What Do Interest Rates Have to Do With It?


So what do interest rates have to do with it? With what, you say? As business valuators, we know well that interest rates can impact the value of a business in a number of ways. The first and most obvious is that the required rate of return (ROR) on an investment in a business rises and falls in relation to the interest rates in the economy. As the ROR increases, the present value of cash flows to the business goes down. The interest rate itself is not an indicator of risk in the investment, which is an important factor in determining a business’s estimated value. It is more a determination of cost of an investment. As pointed out by Ron Dimattia, CPA/ABV, CMA, in an article in the recent Business Valuation Update newsletter, “[t]here are many ways that an analyst can deal with matters of perceived risk in their valuation assumptions.”1 He was pointing out that one of the areas that arguably does not include risk is the determination of the risk-free rate. But we know that rate does fluctuate with changes in the prime rate.2

 Of course, the most recognizable impact of changes in the prime interest rate is in the cost to borrow money. As consumers, we know that firsthand. Mortgage rates are higher, credit card rates can go higher, personal loan rates are higher, etc. To the value of a business, this also changes the dynamic and the value. The capital structure of a business is made up of equity investments and borrowing, or leverage. There is a balance between those two elements, and the cost of borrowing can impact that balance. Higher interest rates means less cash flow to equity investors. The lower the cash flow, the lesser the value of the business.
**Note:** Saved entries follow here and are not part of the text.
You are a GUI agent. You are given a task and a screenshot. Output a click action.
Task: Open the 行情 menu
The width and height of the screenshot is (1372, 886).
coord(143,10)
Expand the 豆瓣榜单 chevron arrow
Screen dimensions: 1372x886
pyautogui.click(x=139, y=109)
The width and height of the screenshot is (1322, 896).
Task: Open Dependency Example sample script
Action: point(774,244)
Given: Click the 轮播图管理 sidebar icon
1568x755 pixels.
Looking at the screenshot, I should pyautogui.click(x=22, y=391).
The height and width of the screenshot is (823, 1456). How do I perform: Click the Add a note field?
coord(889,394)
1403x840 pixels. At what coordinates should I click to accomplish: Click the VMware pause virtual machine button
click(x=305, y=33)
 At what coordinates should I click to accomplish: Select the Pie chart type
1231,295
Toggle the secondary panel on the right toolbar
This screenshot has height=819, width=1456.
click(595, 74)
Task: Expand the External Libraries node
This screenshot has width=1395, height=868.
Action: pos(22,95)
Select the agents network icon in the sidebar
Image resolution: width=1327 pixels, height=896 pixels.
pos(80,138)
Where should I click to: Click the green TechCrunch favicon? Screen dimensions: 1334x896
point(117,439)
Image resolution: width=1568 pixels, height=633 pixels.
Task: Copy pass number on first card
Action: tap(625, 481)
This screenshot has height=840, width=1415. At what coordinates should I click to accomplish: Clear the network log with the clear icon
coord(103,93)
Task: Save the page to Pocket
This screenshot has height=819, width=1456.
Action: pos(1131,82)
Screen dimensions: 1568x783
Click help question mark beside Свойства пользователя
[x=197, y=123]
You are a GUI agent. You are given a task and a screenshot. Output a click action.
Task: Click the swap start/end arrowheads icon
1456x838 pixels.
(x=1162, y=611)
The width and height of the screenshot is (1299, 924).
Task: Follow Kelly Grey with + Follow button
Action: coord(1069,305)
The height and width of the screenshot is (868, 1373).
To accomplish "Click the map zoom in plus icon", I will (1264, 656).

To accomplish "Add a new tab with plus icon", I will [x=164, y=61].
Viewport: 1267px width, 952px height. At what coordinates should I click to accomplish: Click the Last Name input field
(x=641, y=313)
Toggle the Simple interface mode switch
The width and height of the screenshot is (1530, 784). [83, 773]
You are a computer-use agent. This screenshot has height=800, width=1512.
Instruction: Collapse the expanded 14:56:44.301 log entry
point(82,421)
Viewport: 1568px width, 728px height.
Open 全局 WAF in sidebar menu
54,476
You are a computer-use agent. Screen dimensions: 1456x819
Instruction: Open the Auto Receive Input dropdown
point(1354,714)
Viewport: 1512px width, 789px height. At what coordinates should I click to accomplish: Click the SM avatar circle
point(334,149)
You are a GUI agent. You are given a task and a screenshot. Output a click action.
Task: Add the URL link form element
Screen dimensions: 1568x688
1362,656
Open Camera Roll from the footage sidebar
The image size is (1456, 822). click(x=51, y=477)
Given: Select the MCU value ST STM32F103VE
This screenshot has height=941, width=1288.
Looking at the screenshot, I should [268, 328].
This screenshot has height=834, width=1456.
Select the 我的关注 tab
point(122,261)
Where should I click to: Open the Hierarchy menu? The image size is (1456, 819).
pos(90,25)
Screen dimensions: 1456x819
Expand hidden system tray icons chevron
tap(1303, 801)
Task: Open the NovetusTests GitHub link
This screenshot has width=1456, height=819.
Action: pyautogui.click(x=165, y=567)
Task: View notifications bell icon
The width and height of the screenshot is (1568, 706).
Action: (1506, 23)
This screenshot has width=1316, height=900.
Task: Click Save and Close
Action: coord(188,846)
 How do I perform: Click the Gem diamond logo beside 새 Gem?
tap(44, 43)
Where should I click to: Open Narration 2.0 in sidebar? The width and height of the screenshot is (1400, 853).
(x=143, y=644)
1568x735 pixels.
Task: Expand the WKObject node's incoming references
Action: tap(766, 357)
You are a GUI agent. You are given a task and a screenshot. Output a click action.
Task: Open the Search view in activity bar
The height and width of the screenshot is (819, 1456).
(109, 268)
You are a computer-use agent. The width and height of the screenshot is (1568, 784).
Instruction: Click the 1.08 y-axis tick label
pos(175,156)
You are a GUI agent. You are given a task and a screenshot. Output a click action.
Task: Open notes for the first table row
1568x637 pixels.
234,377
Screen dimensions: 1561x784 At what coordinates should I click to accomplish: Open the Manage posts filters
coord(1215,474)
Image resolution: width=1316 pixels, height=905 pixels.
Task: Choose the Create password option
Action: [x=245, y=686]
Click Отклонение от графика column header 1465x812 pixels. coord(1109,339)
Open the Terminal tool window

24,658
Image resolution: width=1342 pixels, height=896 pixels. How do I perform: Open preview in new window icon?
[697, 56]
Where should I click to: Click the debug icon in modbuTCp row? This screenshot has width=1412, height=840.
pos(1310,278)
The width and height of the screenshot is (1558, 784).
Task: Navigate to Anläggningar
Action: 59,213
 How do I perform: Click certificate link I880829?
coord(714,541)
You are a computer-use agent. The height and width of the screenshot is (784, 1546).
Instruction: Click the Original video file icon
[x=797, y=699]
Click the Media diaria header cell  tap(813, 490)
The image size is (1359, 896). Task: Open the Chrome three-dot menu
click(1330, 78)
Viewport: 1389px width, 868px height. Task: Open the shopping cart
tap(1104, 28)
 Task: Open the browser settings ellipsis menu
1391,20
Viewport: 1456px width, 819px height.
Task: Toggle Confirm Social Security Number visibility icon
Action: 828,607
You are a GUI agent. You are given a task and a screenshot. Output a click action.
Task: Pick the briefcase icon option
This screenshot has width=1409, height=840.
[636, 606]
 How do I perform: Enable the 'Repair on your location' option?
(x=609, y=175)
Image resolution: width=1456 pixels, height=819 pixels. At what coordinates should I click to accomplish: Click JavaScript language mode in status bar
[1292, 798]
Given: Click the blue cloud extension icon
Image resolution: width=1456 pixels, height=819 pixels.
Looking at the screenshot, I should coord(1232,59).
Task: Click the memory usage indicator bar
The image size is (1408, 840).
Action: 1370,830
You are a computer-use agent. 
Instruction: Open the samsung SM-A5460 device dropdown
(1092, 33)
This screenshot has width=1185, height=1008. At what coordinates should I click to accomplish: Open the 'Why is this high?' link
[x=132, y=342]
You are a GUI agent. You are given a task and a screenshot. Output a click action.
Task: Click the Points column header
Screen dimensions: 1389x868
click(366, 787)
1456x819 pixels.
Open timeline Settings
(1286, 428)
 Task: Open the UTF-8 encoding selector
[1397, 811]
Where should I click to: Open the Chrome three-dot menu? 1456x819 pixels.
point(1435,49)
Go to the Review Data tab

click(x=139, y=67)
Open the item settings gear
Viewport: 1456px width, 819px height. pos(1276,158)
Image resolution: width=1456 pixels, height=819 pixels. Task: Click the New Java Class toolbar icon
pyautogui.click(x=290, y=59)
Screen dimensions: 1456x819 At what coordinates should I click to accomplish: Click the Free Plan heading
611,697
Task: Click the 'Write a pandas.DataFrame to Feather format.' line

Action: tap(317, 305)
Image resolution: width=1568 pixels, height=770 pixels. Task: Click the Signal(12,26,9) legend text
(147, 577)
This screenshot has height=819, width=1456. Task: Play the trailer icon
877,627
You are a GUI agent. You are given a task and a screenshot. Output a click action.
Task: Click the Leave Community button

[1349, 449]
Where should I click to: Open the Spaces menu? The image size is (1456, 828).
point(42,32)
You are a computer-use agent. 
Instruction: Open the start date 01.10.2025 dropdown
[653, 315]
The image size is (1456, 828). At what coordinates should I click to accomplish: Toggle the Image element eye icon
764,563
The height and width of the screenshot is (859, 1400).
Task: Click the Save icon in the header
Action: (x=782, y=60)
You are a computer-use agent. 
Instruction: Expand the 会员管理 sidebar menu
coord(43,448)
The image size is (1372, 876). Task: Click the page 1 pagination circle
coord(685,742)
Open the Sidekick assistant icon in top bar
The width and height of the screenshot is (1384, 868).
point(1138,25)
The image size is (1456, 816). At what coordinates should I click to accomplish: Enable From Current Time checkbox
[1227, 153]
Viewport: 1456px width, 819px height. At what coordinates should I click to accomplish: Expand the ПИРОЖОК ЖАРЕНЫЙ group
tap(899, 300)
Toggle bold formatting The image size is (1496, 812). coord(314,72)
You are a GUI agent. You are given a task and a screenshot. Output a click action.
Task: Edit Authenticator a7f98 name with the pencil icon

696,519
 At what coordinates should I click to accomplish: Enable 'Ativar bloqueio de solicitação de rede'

With a current prime rate of 8.50% versus years of the prime rate hovering at about 3.25%, one can see that the dynamic in both the value of a business and in how to structure a business has changed.


1 Ronald D. DiMattia, "Practical Considerations in Normalizing the Risk-Free Rate," Business Valuation Update, Vol. 29, No. 10, October 2023; Business Valuation Resources LLC, Portland, Ore.

2 The risk-free rate equivalent is, by consensus, equal to the 20-year yield rate on a U.S. Treasury Bond.